• _BRIEF 1_
In the text about the 69th Regiment building Fort Corcoran, list every kind of worker that it says was among the regiment's men.
• _BRIEF 2_
Write the next part of the text about the 69th Regiment building Fort Corcoran, starting after its last sentence.

For a complete list of articles in The Immigrants’ Civil War, scroll to the bottom.
The Irish 69th Regiment of the New York State Militia may have earned the nickname “The Fighting 69th” during the Civil War, but before it fought, it built.
The regiment was one of the first to come to the rescue of Washington, and since the capital is located right on the border with Virginia, President Lincoln needed to multiply the effectiveness of the few loyal troops at his disposal by building forts around the city.
By the end of the war, nearly all of the approaches to Washington would be covered by forts and trenches. The first of these forts was built by the 69th.
When Virginia seceded from the Union on May 23, 1861, the 69th was stationed on the campus of Georgetown University. The next day, the regiment crossed the Potomac into Arlington, Virginia. Arlington Heights was a strategic high ground commanding one of the major routes of attack the Confederates could use to capture Washington. With that in mind, the men of the 69th were immediately put to work building a fort to defend this important location.
The modern location of Fort Corcoran shown by red marker on Google Earth at 1530 N. Key Blvd. in Arlington Virginia. The Key Bridge has replaced the old Aqueduct Bridge over the Potomac at approximately the same location. Georgetown University, the first camp of the 69th, is at the top left. The island to the right of Key Bridge is now the site of the Theodore Roosevelt Memorial.
Over the previous weeks, many soldiers from other regiments had been employed on construction work north of the capital. Bridges and railroad lines had been damaged by Confederate sympathizers and had to be repaired. The experience was not always a good one. Farm boys were not used to working in teams and “rich man’s” units like New York’s Seventh Regiment were not used to physical labor in any respect.
The 69th was different. Many of its men had worked in construction since arriving in New York. Some were skilled carpenters and bricklayers. Many were unskilled day laborers. Coming from the most urban place in America, they were used to working in crews, called “gangs,” in which each man did his work as part of a team. They were also accustomed to doing the heaviest of labor all day, every day. Unlike Southern soldiers in 1861, they did not see physical labor as beneath a white man’s dignity. This was the sort of work they did to feed their children in peacetime. Now it might save the Union during war.
The engineer overseeing the work noted that “considering the small number of troops available” the construction was an “arduous” undertaking. It was done quickly, competently, and with pride.1
Father Thomas Mooney, chaplain of the 69th, offers Mass on June 1, 1861, in Virginia. Mooney would soon lose his post with the 69th for “baptizing” Fort Corcoran’s cannons.
The role of the Irish in building the first of the Washington defenses was recognized when their construction was named Fort Corcoran after the commander of the 69th.

• _SOURCE EXCERPT_
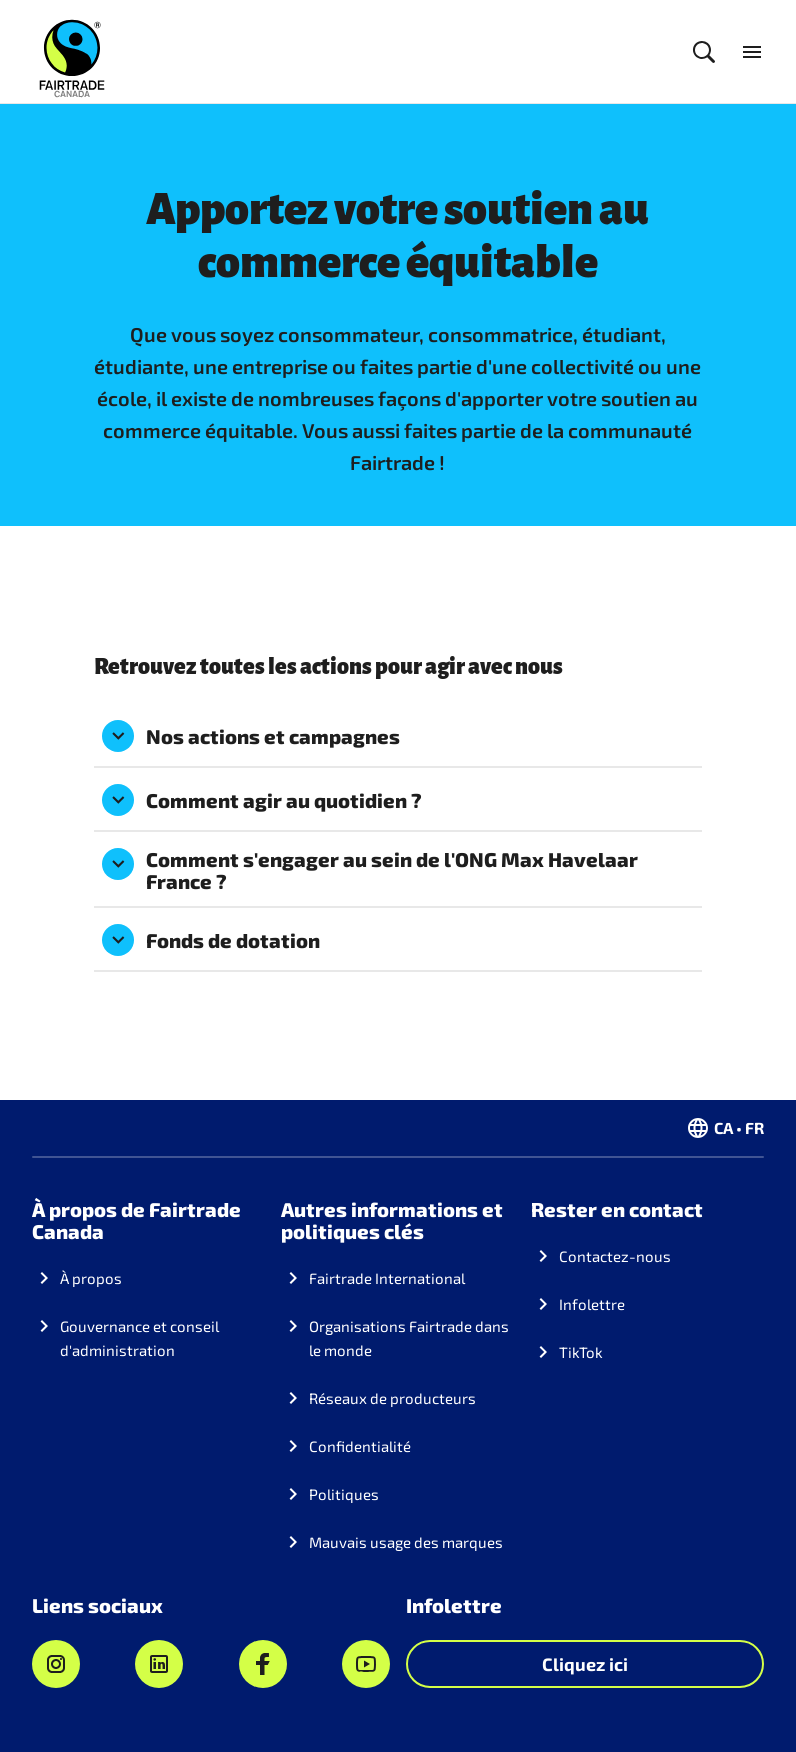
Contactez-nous (615, 1256)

• _REPLY 1_
Skilled carpenters, bricklayers, and unskilled day laborers.

• _REPLY 2_
On June 16, 1861, The New York Times reported triumphantly:
Fort Corcoran is finished… Judging from appearances, one might say that the fort was intended as a permanent defense for the Federal Capital; and also as a rallying point upon which an advancing column might fall back, if met by superior forces between here and Richmond. The fort itself is large enough to contain three regiments, while behind the lines thrown out on either hand, an army of twenty thousand men could be rallied. In consideration of the labors performed by the Sixty-ninth, and for the purpose of allowing the officers to pull up the drill, neglected of necessity during the last three weeks, this regiment, they say, is to be allowed a rest of eight or ten days after the final completion of the fort.2
The only sour note for the men of the 69th came during a celebration of the fort’s construction. When their enthusiastic chaplain “baptized” the cannon of the fort, he was removed by the church for his sacrilege.3
This image, attributed to Matthew Brady, shows the officers of the 69th posing next to one of the “Christian” guns at Fort Corcoran. Col. Michael Corcoran is on the far left.
1. U.S. War Department, The War of the Rebellion: A Compilation of the Official Records of the Union and Confederate Armies, (Washington, DC: The Government Printing Office, 1880-1901), Series I, Volume 5, p. 678-679
2. The New York Times, June 16, 1861 (datelined June 12) FROM THE VIRGINIA SIDE OF THE POTOMAC; STATE OF THE FORTIFICATIONS
3. The Irish Brigade in the Civil War by Joseph Bilby, Combined Publishing, 1995. Chapter 1
An 1865 map showing Fort Corcoran and, to its right, Fort Haggerty. Both were built by the 69th and both were named for officers in the regiment. The bridge above the forts is the Aqueduct Bridge.
The Immigrants’ Civil War is a series that examines the role of immigrants in our bloodiest war. Articles will appear twice monthly between 2011 and 2017. Here are the articles we have published so far:
1. Immigrant America on the Eve of the Civil War – Take a swing around the United States and see where immigrants were coming from and where they were living in 1861.
2. 1848: The Year that Created Immigrant America – Revolutions in Europe, famine and oppression in Ireland, and the end of the Mexican War made 1848 a key year in American immigration history.
3. Carl Schurz: From German Radical to American Abolitionist– A teenaged revolutionary of 1848, Carl Schurz brought his passion for equality with him to America.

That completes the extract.